In 1901, the faithful finally got a church in which to worship when Star of the Sea was built in York Beach. Two years later, Immaculate Conception Church in York Harbor followed. Both were summer missions of St. Michael Parish in South Berwick, which was the first church built in the area following the division of Maine and New Hampshire into separate dioceses.
“When Maine and New Hampshire were one diocese, the Catholic church ended up being on the New Hampshire side of the Piscataqua River in Dover, New Hampshire, and it fed this whole region. When the diocese split…there weren’t any churches on this side, and there were precious few on the other side of the river. So, the first one that went up was St. Michael in South Berwick, and the priests from St. Michael’s used to come down on the trolley to minister to the community here,” explains Father Scott Mower, pastor of the Parish of the Ascension of the Lord.
With the rise of more parishes, the York churches would then become summer missions of St. Raphael in Kittery, and later, Star of the Sea would become affiliated with St. Matthew Parish in Limerick.
The roots of St. Christopher Church go back to 1946, when the diocese purchased the Murray Lodge (a former Victorian inn) on the corner of York Street and Barrell Lane in York. After originally celebrating Masses in a reception area, the inn's garage, originally a stable, was converted into a chapel, which was given the name St. Christopher-by-the-Sea. The first Mass was celebrated there on Christmas Eve 1947 by Father Henry Sloan.
“In his sermon, he remarked that the windowsill in the tiny sacristy still bore the marks of where horses had gnawed on them. It was really Christmas that year – Bethlehem, a stable, and the Son of God made man on the altar of their very own chapel,” wrote Norma Burton Stone in Church World.
St.
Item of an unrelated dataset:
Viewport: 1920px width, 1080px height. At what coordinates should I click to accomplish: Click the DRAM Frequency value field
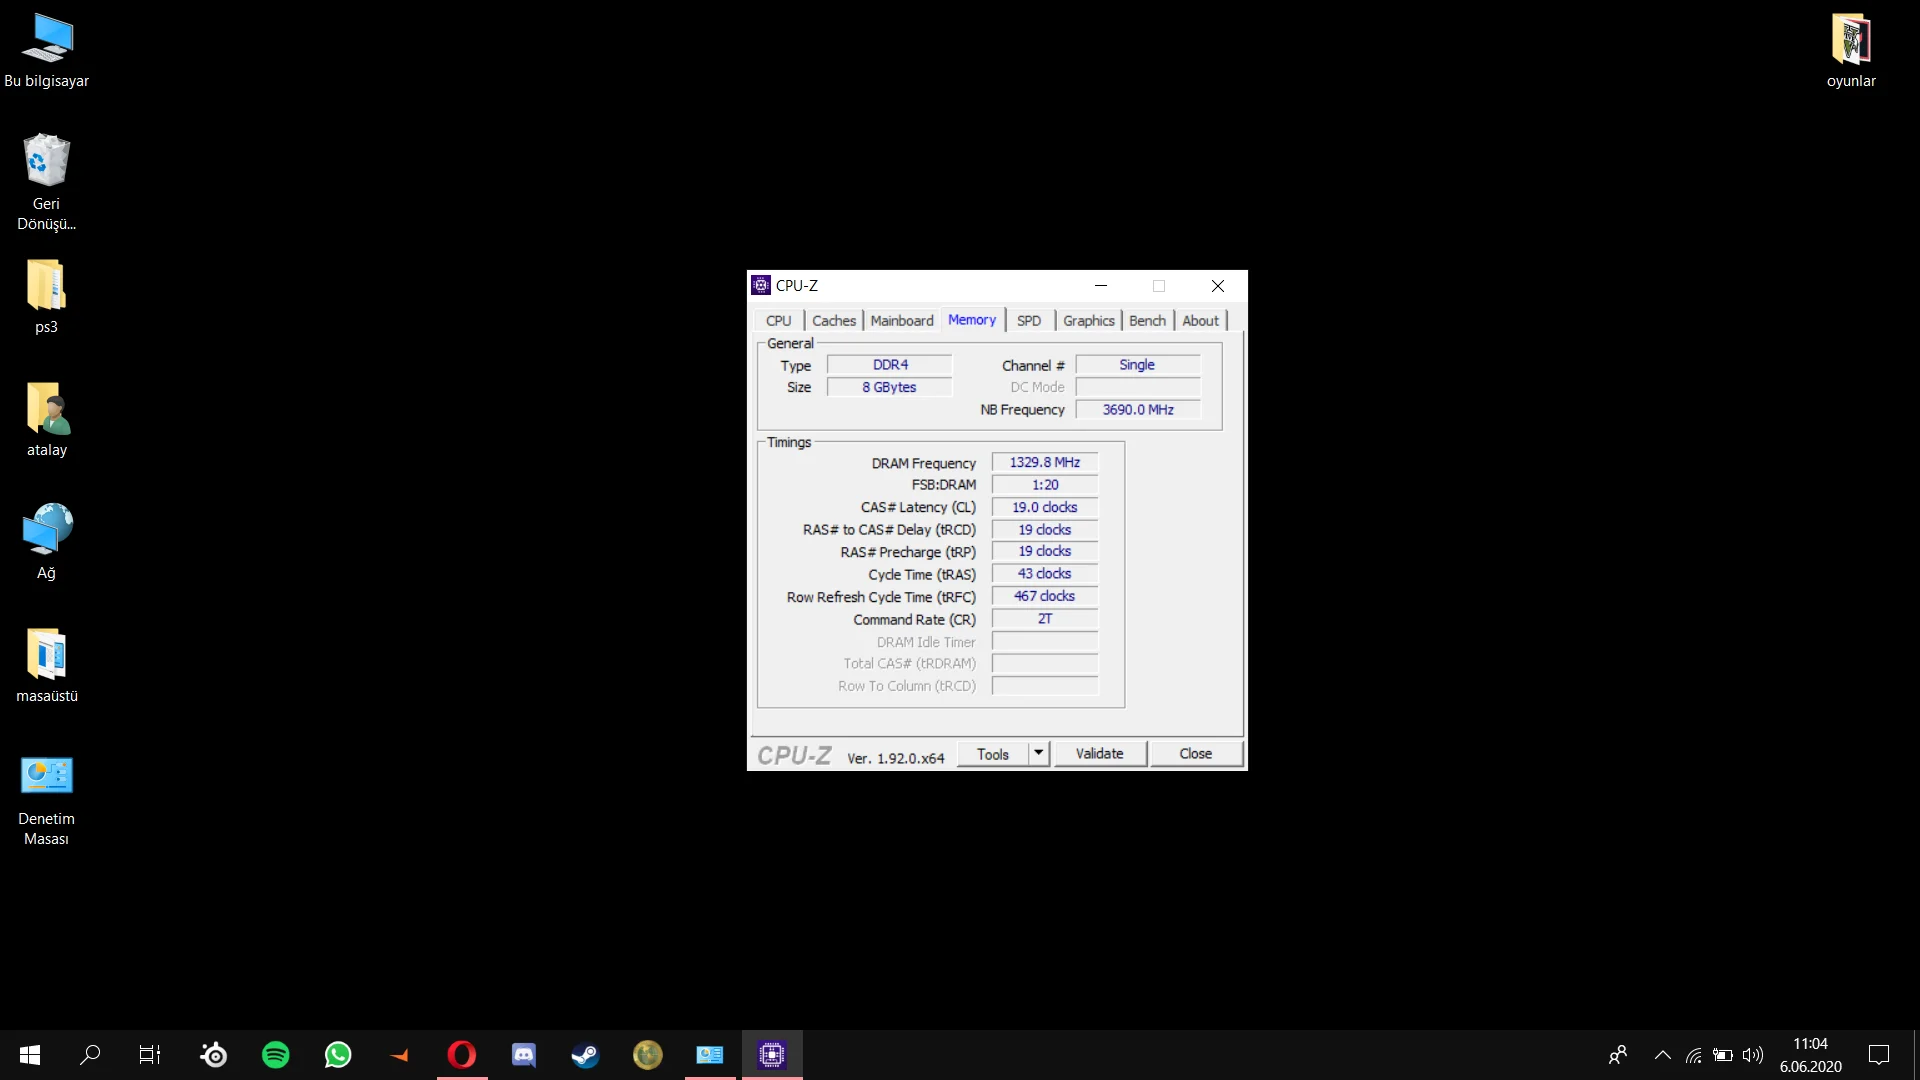click(1044, 462)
Christopher-by-the-Sea was the first year-round Catholic church in the Yorks.
In 1962, the three mission churches in the Yorks became part of the newly established St. Christopher Parish. A year later, the little chapel in York was torn down, but it wouldn’t be long before the larger, more modern St. Christopher Church would rise in its place, thanks to the hard work of a committed congregation.
“St. Christopher is a very unique church community. It has a strong core of year-round people who are very dedicated to the parish, but then, throughout the year, we have lots of seasonal people that come and join us who are equally committed to share in the mission of this community,” says Father Mower.
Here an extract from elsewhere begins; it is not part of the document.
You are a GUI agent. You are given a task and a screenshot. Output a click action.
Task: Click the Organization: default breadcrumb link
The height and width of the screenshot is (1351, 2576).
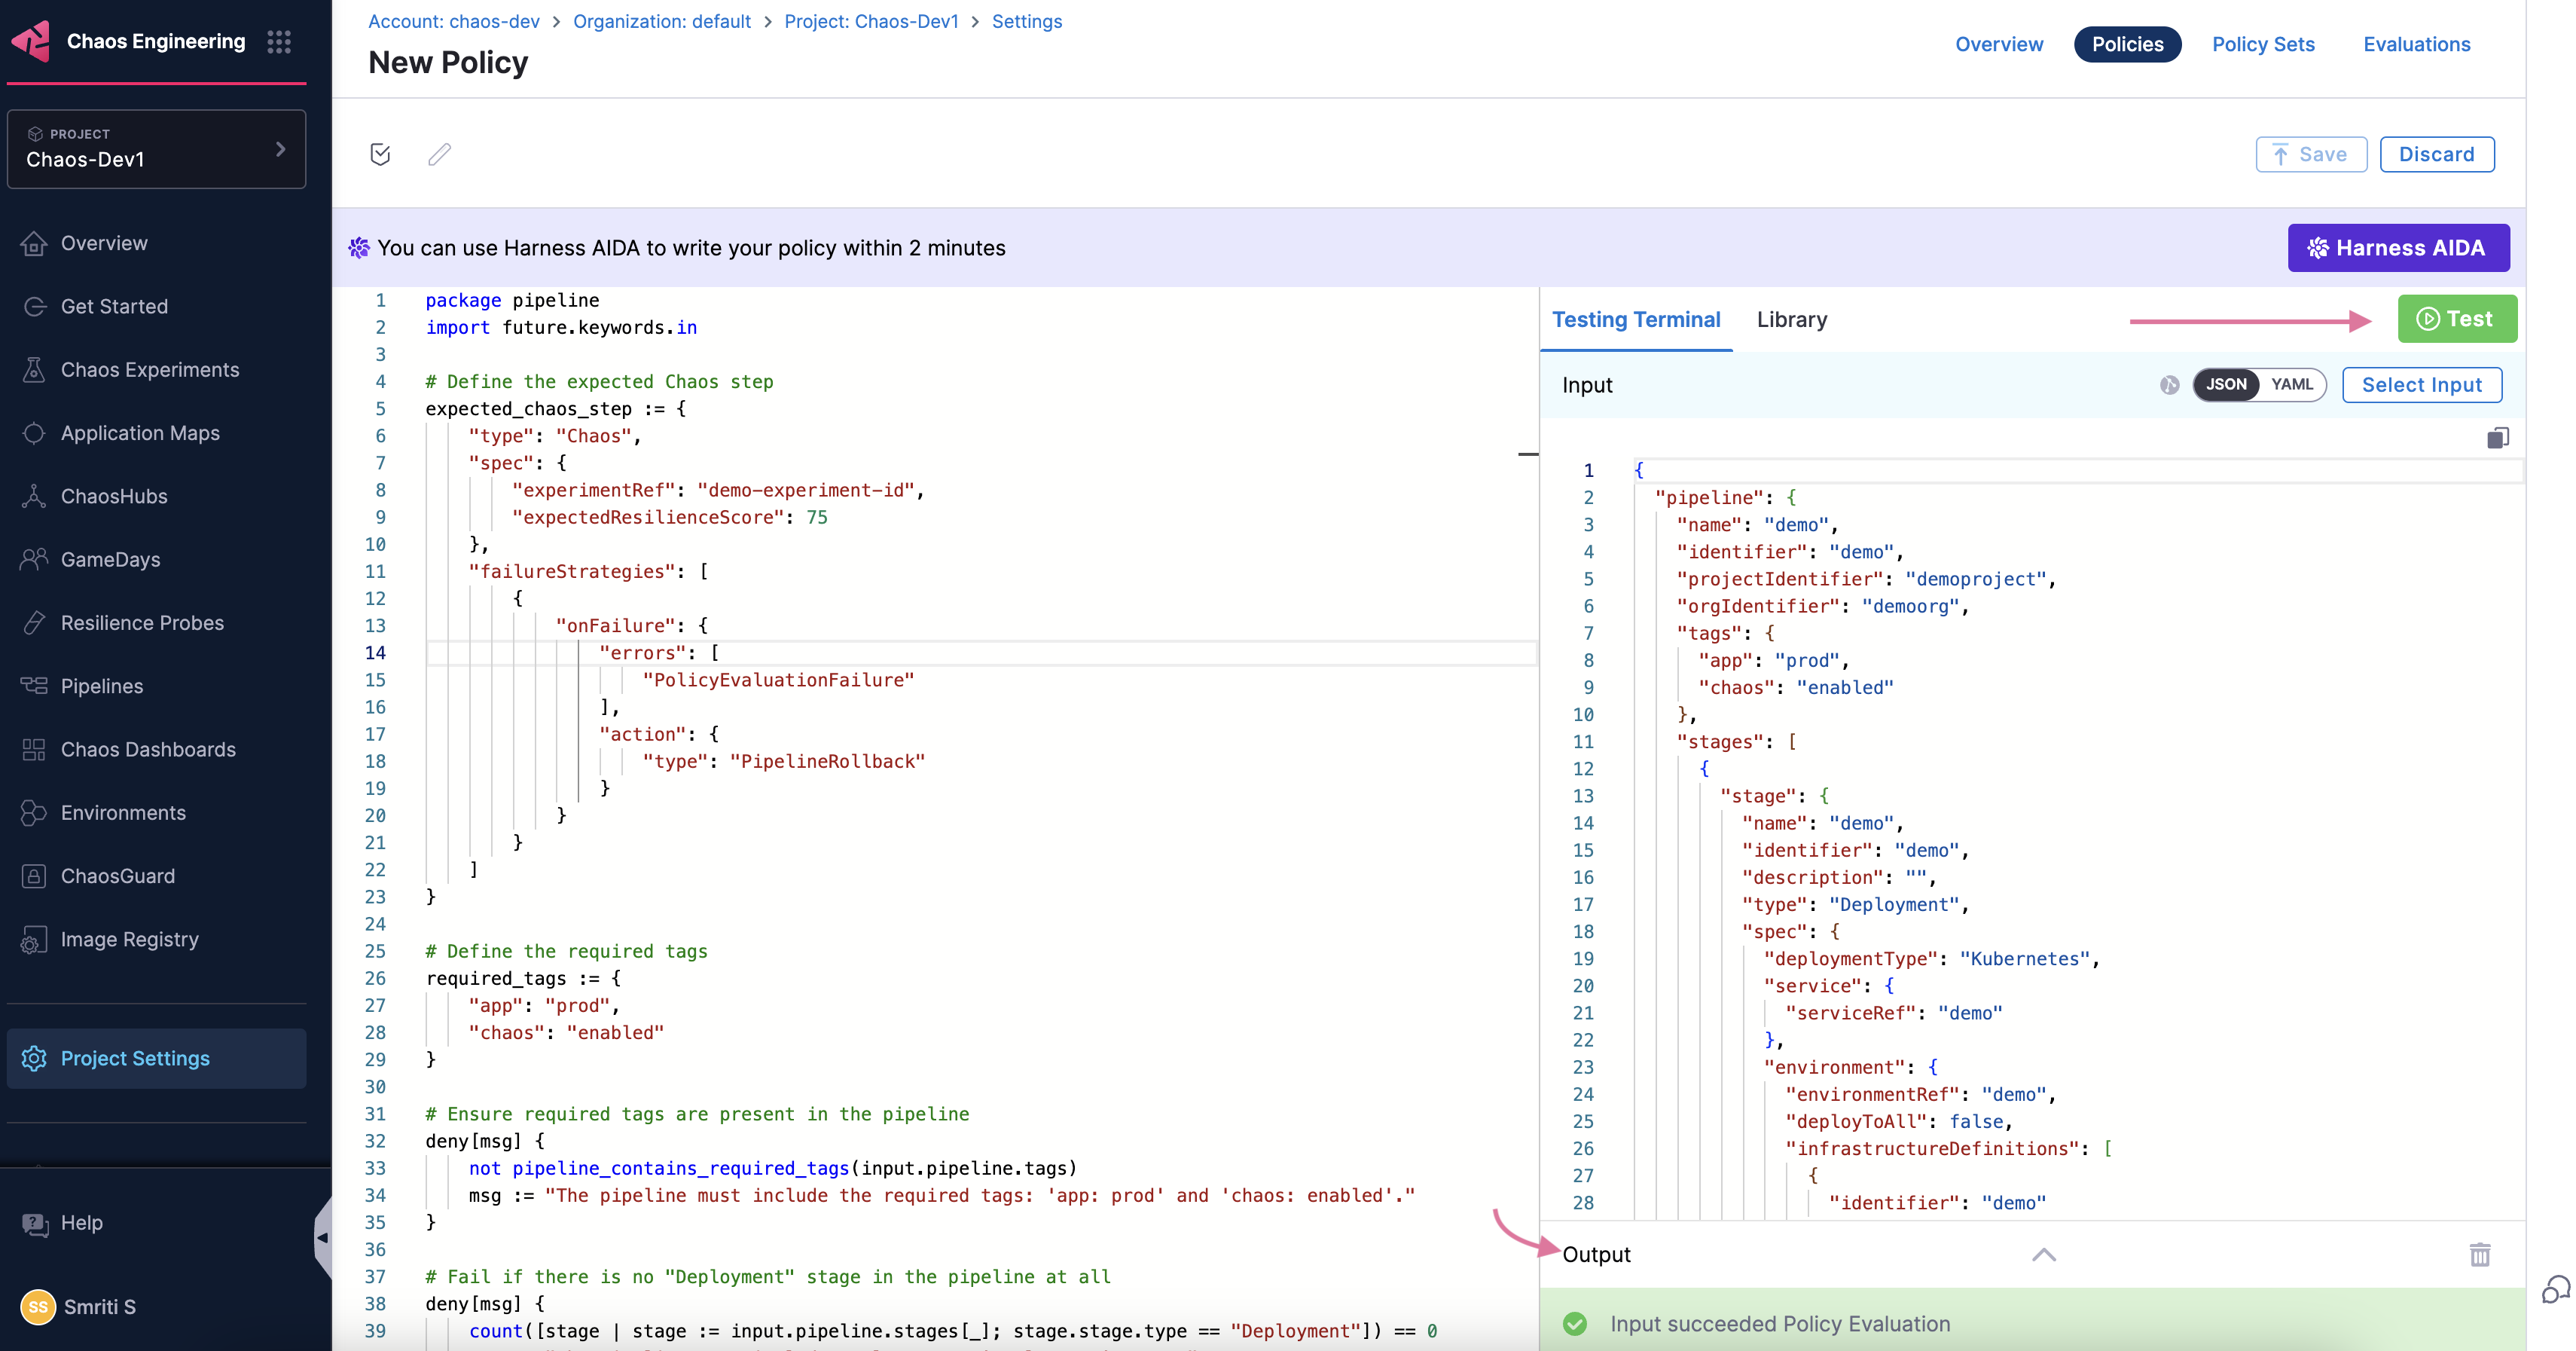[x=661, y=21]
One of the signature events held at St. Christopher is the Lenten production “To God be the Glory.” With a cast and crew of over 100, many of them St. Christopher parishioners, “To God be the Glory” tells the story of Jesus’ life from the Annunciation to the resurrection. It had been held every year for 26 years, until being forced to cancel this year due to the COVID-19 pandemic.
In 2011, St. Christopher reunited with the Catholic communities of Kittery and South Berwick, all three becoming part of the Parish of the Ascension of the Lord.
Just two years ago, St. Christopher added a separate chapel. Located in a former bank building across the street from the church, the Ascension Chapel was blessed and dedicated by Bishop Robert Deeley in January 2018.